**What needs to be done:**
Rewrite part of the listing below with "och" replaced by "&" and everything else unchanged. Begin at the line that has "Tesilar och filter (38, 210)", stop at the end of the listing, and leave the pictures out.

**Material provided:**
======

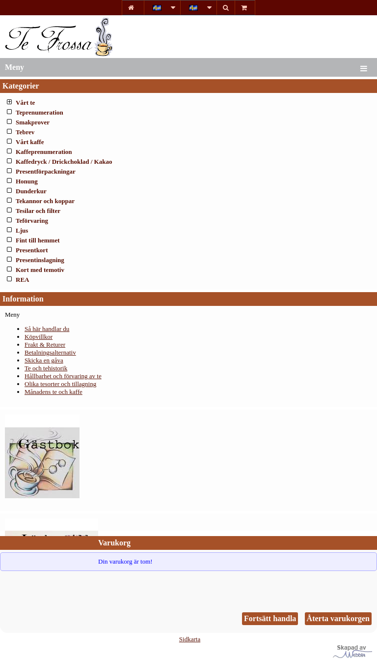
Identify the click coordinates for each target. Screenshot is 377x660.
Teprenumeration (39, 112)
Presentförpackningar (46, 171)
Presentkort (32, 250)
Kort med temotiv (40, 269)
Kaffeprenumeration (44, 151)
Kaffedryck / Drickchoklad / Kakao (64, 161)
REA (22, 279)
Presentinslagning (40, 260)
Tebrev (25, 132)
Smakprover (33, 122)
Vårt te (25, 102)
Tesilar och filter (38, 210)
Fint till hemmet (38, 240)
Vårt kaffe (30, 142)
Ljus (22, 230)
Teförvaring (32, 220)
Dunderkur (31, 191)
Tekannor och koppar (45, 201)
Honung (27, 181)
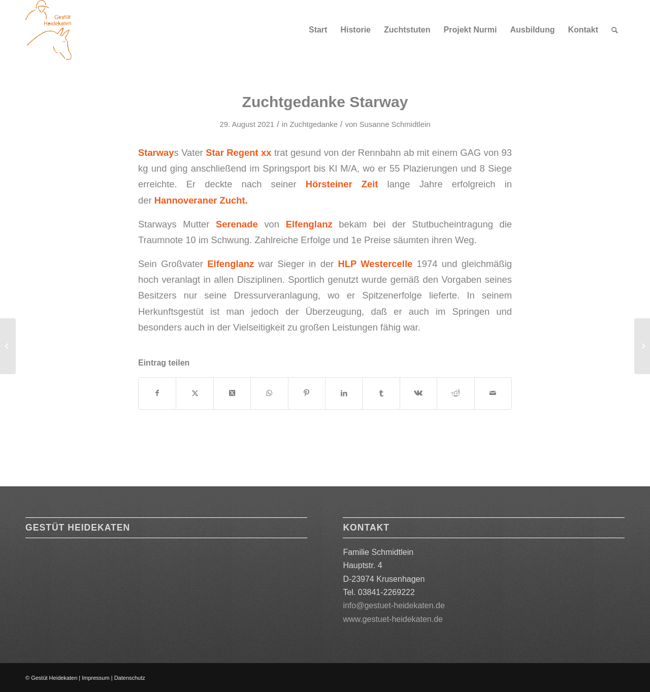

======

**Response to the task:**
Tesilar & filter (38, 210)
Fint till hemmet (38, 240)
Vårt kaffe (30, 142)
Ljus (22, 230)
Teförvaring (32, 220)
Dunderkur (31, 191)
Tekannor & koppar (45, 201)
Honung (27, 181)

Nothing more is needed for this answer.